Sometimes it's fun to look back on emails Heath and I have sent each other. I bet all of you will find this fun too, if you're not a commie.
Here is a random sampling:
I should point out that I think she poops herself for lots of reasons.
I wouldn’t doubt the mark of the beast is somewhere on her body.
Ok. I already fucking appreciate myself.
I feel like all you and I do day-in and day-out is be awesome and try to make others realize it. It’s exhausting.
Please stop working on your sloppy artwork for a moment and review this chain of emails.
I feel like we should get a show of hands of people who would rather spend an hour with her or get punched in the face. I’ll bet it would be 85% punched in the face.
Yes, you wear blue eye shadow and call me sloppy. I will slap her right in her whore mouth.
This seems like it would be not fun.
I used to think that “donzerly” was a word in the national anthem. I thought the lyrics went, “by the donzerly light.” Turns out it was “by the dawn’s early light.”
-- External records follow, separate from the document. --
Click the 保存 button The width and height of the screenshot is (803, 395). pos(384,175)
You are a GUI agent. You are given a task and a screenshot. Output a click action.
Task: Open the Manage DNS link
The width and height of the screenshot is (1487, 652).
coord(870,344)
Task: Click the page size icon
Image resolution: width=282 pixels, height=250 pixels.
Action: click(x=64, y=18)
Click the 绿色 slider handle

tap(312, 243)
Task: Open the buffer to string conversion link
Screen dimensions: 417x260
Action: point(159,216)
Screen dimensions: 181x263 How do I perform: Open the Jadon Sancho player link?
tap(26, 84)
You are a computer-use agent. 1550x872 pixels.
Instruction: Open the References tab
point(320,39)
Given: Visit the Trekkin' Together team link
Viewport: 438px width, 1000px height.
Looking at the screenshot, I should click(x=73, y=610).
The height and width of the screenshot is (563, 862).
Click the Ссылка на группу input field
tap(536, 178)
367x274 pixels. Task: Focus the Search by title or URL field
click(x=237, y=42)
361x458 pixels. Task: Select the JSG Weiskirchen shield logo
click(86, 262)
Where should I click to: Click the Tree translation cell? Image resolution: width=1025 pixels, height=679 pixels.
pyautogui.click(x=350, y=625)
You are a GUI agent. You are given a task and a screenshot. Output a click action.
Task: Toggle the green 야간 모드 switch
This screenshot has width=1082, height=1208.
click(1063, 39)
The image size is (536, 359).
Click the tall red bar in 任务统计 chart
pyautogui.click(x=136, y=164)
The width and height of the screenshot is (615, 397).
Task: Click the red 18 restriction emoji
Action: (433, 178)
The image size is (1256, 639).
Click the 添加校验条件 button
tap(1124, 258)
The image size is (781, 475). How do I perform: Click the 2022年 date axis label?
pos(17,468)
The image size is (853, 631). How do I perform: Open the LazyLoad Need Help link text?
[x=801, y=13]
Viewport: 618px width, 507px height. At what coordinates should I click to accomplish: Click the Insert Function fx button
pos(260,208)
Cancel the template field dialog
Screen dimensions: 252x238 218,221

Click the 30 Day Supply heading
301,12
It’s like we’re stocking up on hot sluts for the winter.
Like a dayshift hooker, I will be free in five minutes.
This I WILL NOT recover from.
She also looks like dirty underwear to everyone who encounters her.
He’s such a weird shape.
My dad was drinking a martini. Like a little lady!
I’m not a penis deferment instrument!
She clearly thinks you're Puerto Rican and nobility.
I’m damn near black.
She had other things to worry about. Like finding unavailable dick.
No faux sluts for us! No, sir.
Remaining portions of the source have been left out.